The Army is beginning to harness some initial lessons learned from its recent Network Integration Evaluation this past June/July at White Sands Missile Range, N.M.
Scores of technologies were assessed at Network Integration Evaluation, or NIE, and integrated in realistic combat-like scenarios in order to evaluate their potential military utility as part of a battlefield communications network, service officials said.
Initial indications are that much was learned about the Army’s ability to integrate a host of emerging technologies into a single coherent network architecture, said Col. John Wendel, deputy program executive officer, Network Integration.
“The integration is a tremendous accomplishment. There is a lot of value added by integrating 35 SUTs [Systems Under Test] and SUEs [Systems Under Evaluation] in a true systems of systems environment that spanned 285 by 50 kilometers and included rugged, strenuous terrain. When you bring everything together simultaneously, you end up with the best solution for the network and for the Soldier,” Wendel said.
Overall, the NIE included six systems under formal test and 29 emerging technologies slated as Systems Under Evaluation: radios, satellites, sensors and Battle Command applications were technically synchronized together to provide real-time, combat-relevant information to Soldiers who could then view the same data on computers and monitors using common software programs.
For instance, Soldiers were able to make a digital “call for fires” from more than 100 kilometers away, sending information from a forward location back to the artillery guns equipped to “fire” the mission, Wendel explained.
In order to accomplish this, legacy radios such as the Single Channel Ground and Airborne Radio System, known as SINCGARS, were integrated with software programmable radios such as Joint Tactical Radio Systems Ground Mobile Radio, JTRS GMR, and a satellite capability called Warfighter Information Network-Tactical, known as WIN-T, Increment 1 in order to move information across large distances in a matter of seconds, he said.

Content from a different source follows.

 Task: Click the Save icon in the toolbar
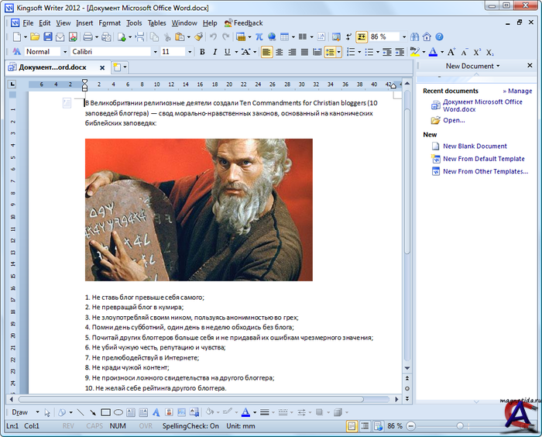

“We cut across programs of record to provide a high-payoff solution,” Wendel said.
Although much more detail regarding lessons learned about specific technologies will be available when the Army Test and Evaluation Command issues its formal NIE assessment at the end of August, many involved in the NIE have already been harvesting key “take-aways” from the successful, large-scale exercise which involved 3,800 Soldiers of the 2nd Brigade, 1st Armored Division — a unit dedicated to performing operationally relevant tests and evaluations. Consolidating the network evaluation at Fort Bliss/WSMR enabled testing and evaluating the Army network as a whole vice individual programs.
“The intent of this initial NIE was in part to start forming an Integrated Network Baseline. The integration of the systems and how we manage that was a more pivotal weapon for us — rather than how individual systems performed,” said Jennifer Zbozny, chief engineer, Program Executive Office Command, Control, Communications – Tactical, or PEO C3T.
As many as 35 product leads, 11 Program Executive Offices and numerous industry partners participated in the NIE, Wendel said.
Preparations are underway for the next NIE which is slated to start at the end of October.